» Problems and tasks:
1. Please list every number that appears in the article on ghost gun regulations, in the order they occur.
2. Carry on the article about ghost gun regulations from its final sentence.

*** Opening of Selected text ***

The Biden administration’s effort to combat gun violence hit a snag when a Texas court blocked new regulations aimed at reining in ghost guns.

WASHINGTON (CN) — The Biden administration asked the Supreme Court on Thursday to block a Texas federal judge’s nationwide pause on ghost gun regulations. 

U.S. Solicitor General Elizabeth Prelogar told the justices that an immediate halt to the ruling is necessary to prevent harm to public safety. 

“The district court’s universal vacatur is irreparably harming the public and the government by reopening the floodgates to the tide of untraceable ghost guns flowing into our nation’s communities,” Prelogar wrote in the emergency application. “Once those guns are sold, the damage is done: Some will already be in the hands of criminals and other prohibited persons — and when they are inevitably used in crimes, they are untraceable.” 

Ghost guns refer to unserialized and untraceable firearms that can be bought in pieces online and assembled at home. Anyone with a credit card can purchase these items and create a fully functional firearm in as little as 20 minutes. 

The government says the number of ghost guns on the market has skyrocketed in the last few years. In 2017, law enforcement recovered about 1,600 ghost guns for tracing. By 2021, they had received over 19,000. A recent Washington Post investigation revealed how teenagers were taking advantage of the weapons with deadly consequences.

*** Close of Selected text ***
*** Opening of Listed entries ***

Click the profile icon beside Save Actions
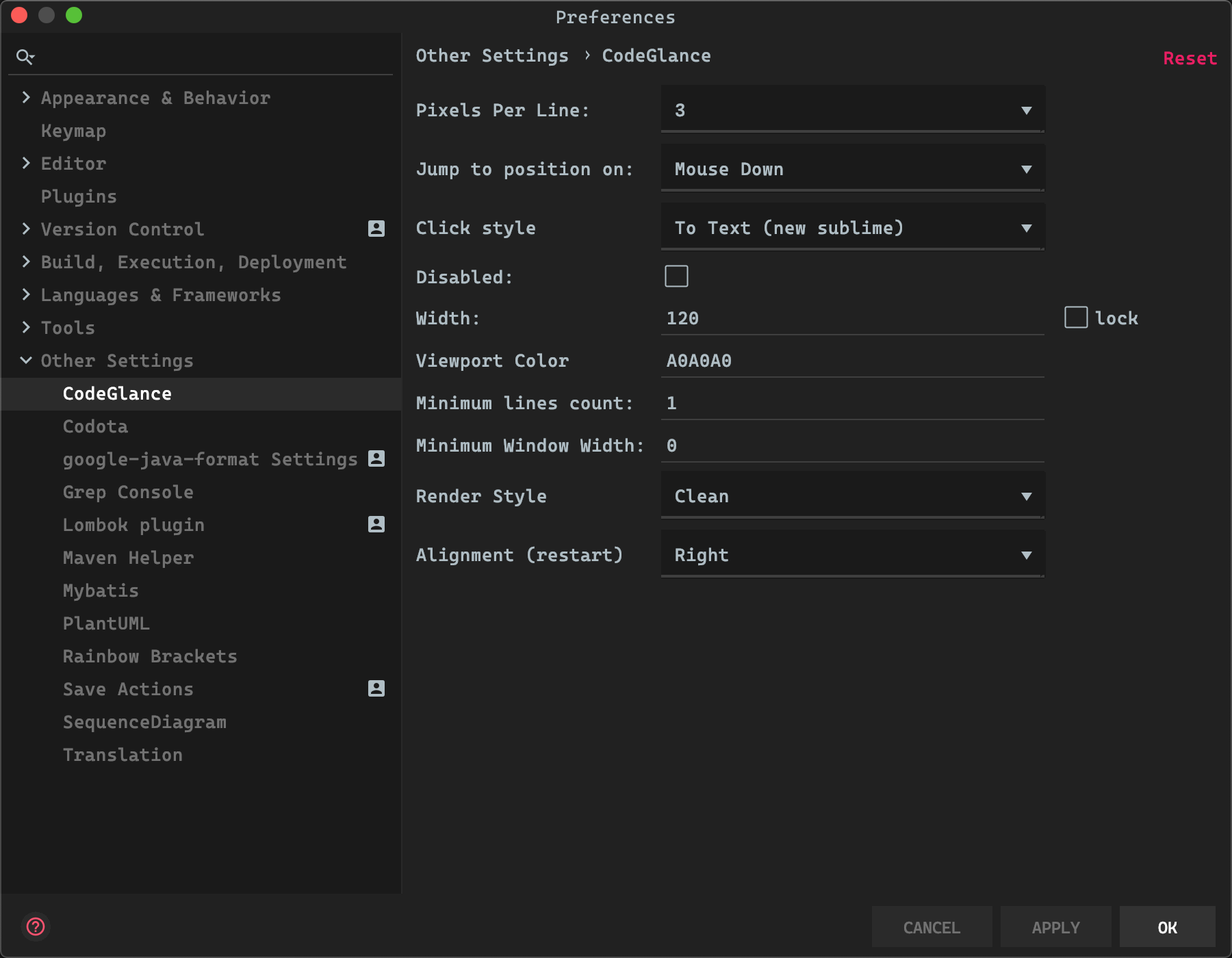 376,688
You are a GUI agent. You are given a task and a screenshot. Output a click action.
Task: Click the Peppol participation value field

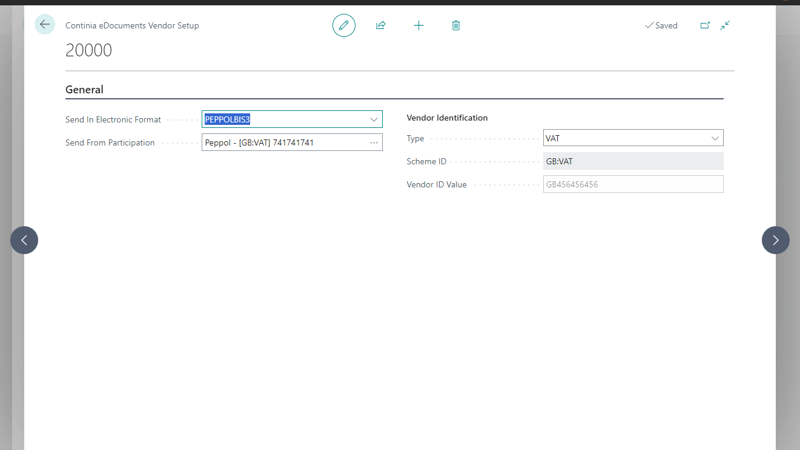point(280,143)
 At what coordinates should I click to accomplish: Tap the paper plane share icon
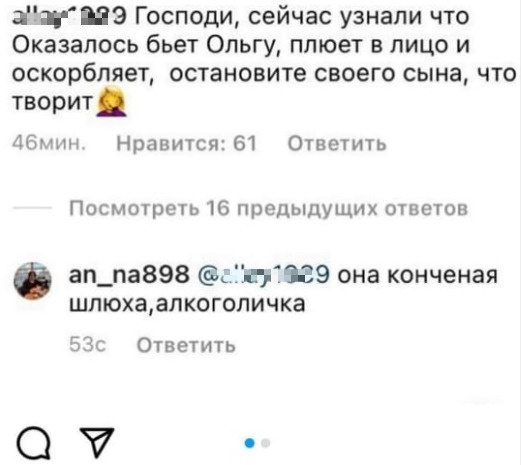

*** Close of Listed entries ***

» Answer set:
1. 20, 2017, 1,600, 2021, 19,000

2.
Aiming to crack down on these weapons, the Bureau of Alcohol, Tobacco, Firearms, and Explosives updated its regulations on how firearms are defined to include ghost guns. ATF clarified that parts kits should be included in this definition. This change forces companies that sell the kits to obtain a federal firearm license as well as put serial numbers on the kit parts. Customers would also be required to undergo a background check before purchasing these items. 

Gun owners, advocacy groups, and manufacturers of the weapons sued the government to block the new rule. They are challenging the updated definition of firearms to include weapon part kits. The groups also take issue with the new definition of the frame or receiver to include dissembled weapons. 

In June, the lower court ruled in favor of these groups, finding that AFT went beyond its jurisdiction in creating the new rule. The judge vacated the rule nationwide. 

A Fifth Circuit panel offered the government a partial stay. The appellate court said the vacatur was overbroad but refused to stop the pause on the two challenged provisions of the new rule. 

The government says the Fifth Circuit’s action was not enough to prevent irreparable harm and has now asked the Supreme Court to step in. 

“There is more than ‘a fair prospect that the court would reverse’ if it granted review,” Prelogar wrote. “A weapon parts kit falls within the plain meaning of the act’s definition of ‘firearm.’ The term ‘frame or receiver’ is naturally interpreted to include partially complete receivers that can easily be made functional. And at a minimum, the district court erred in granting universal vacatur, wiping the rule off the books nationwide and pretermitting litigation pending in other courts.” 

Prelogar told the justices that without their help, makers of these kits would be free to continue on as they have been.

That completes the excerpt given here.